Selon la vice-présidente aux communications de l’avionneur Airbus, Barbara Kracht, l’entreprise n’a rien à voir dans la controverse opposant l’ex-premier ministre, Brian Mulroney, au lobbyiste germano-canadien, Karlheinz Schreiber. Pourtant, Airbus aurait transféré près de 11 millions de dollars américains, de 1988 à 1991, à une compagnie contrôlée par l’homme d’affaires, Karlheinz Schreiber, International Aircraft Leasing (IAL). Ces sommes étaient liées à la vente d’avions au Canada et en Thaïlande. « En fait, il s’agit là d’une affaire ancienne qui ressort régulièrement. Aujourd’hui comme hier, elle n’appelle aucun commentaire de notre part », a précisé Mme Kracht au journaliste de La Presse.

Dans son autobiographie, parue en septembre dernier, monsieur Brian Mulroney faisait voler en éclats ses anciennes relations politiques, qu’il fondait pour certaines sur la trahison et pour d’autres, sur l’opportunisme. Ces relations, qu’elles soient mortes ou vivantes, n’ont pas trouvé grâce aux yeux du pourfendeur, dans ce pavé de plus de 1000 pages. Dans cette biographie, il n’est nullement fait mention des relations de l’auteur avec le vilain lobbyiste, Karlheinz Schreiber. Un peu comme en 1996, lorsque monsieur Brian Mulroney, tout en étant sous serment, avait «omis» de parler de ses relations d’affaires avec M. Schreiber, pour invoquer ensuite que personne ne lui avait précisé qu’il devait inclure dans ses réponses, la période où il n’était plus à la tête du gouvernement.

Selon le Journal de Montréal, la controverse entourant l’ancien premier ministre Brian Mulroney rend la sienne encore plus attrayante pour les lecteurs. Les allégations de Karlheinz Schreiber concernant l’affaire des 300 000 $ comptant versés à Brian Mulroney a eu un effet positif sur les ventes de sa biographie, Mémoires, parue en septembre aux Éditions de l’Homme.

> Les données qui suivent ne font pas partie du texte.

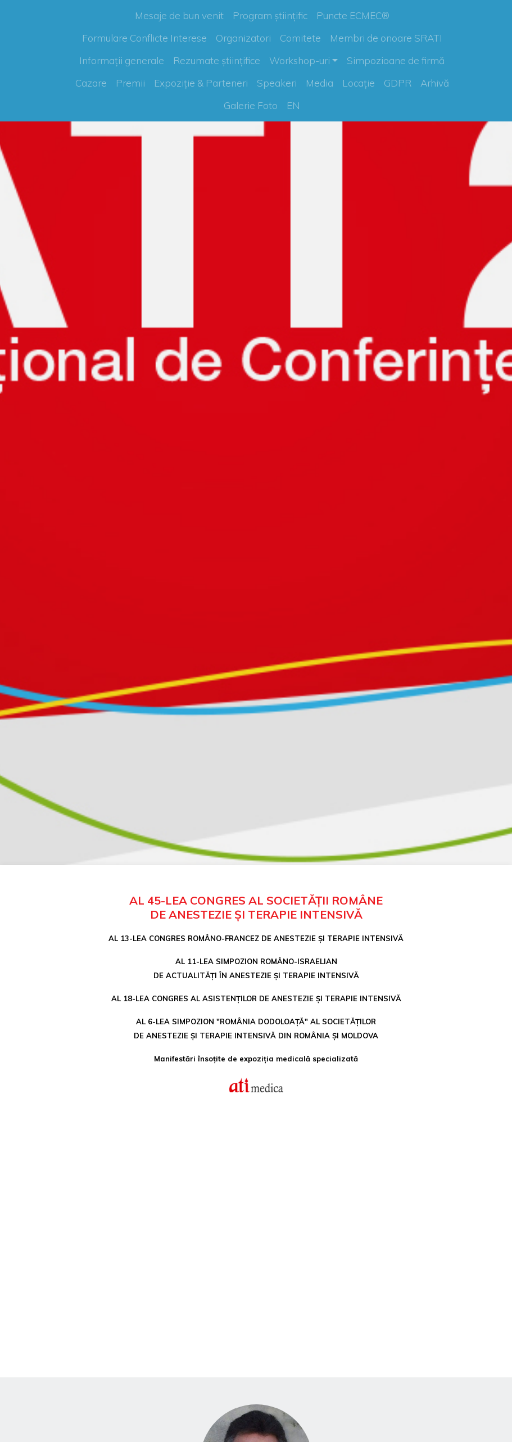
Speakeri (277, 83)
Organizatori (243, 38)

L’ex-premier ministre a été reçu en comité parlementaire à Ottawa. Ce qui constitue en soi un événement historique car aucun ex-chef de gouvernement canadien ne s’est prêté à un tel exercice auparavant. Brian Mulroney a commencé son témoignage par une longue déclaration de 29 minutes. En déclaration préliminaire, monsieur Brian Mulroney a fait un rappel de certains faits qui méritent d’être repris ici :

En 1997, le gouvernement canadien disait formellement à un gouvernement étranger que j’étais un criminel dès le moment de mon entrée en fonction. J’ai été absolument atterré par ces allégations totalement fausses. Il y avait là de quoi ruiner ma réputation et détruire ma famille. Nous n’avons appris que plus tard par un témoignage de la GRC livré sous serment que la police avait appuyé ses dires sur de l’information recueillie principalement auprès d’un journaliste canadien qui était un informateur secret de la GRC, allait-on apprendre par la suite.

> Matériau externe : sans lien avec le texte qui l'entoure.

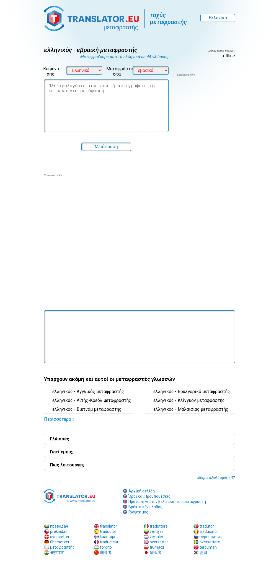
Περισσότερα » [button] (59, 419)
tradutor (207, 526)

Sachant que toutes ces accusations étaient fausses, j’ai poursuivi le gouvernement fédéral pour libelle diffamatoire et je me suis battu pendant deux ans pour laver mon nom de tout soupçon. Cela fut pour moi et pour les miens extrêmement pénible. Le stress et l’angoisse à cause de ces allégations et leur énorme retentissement dans les médias sont pratiquement impossibles à décrire. Et les dommages causés ne peuvent pas se mesurer en dollars. Il faut avoir traversé une telle épreuve pour en mesurer tout l’impact. C’était comme frôler la mort.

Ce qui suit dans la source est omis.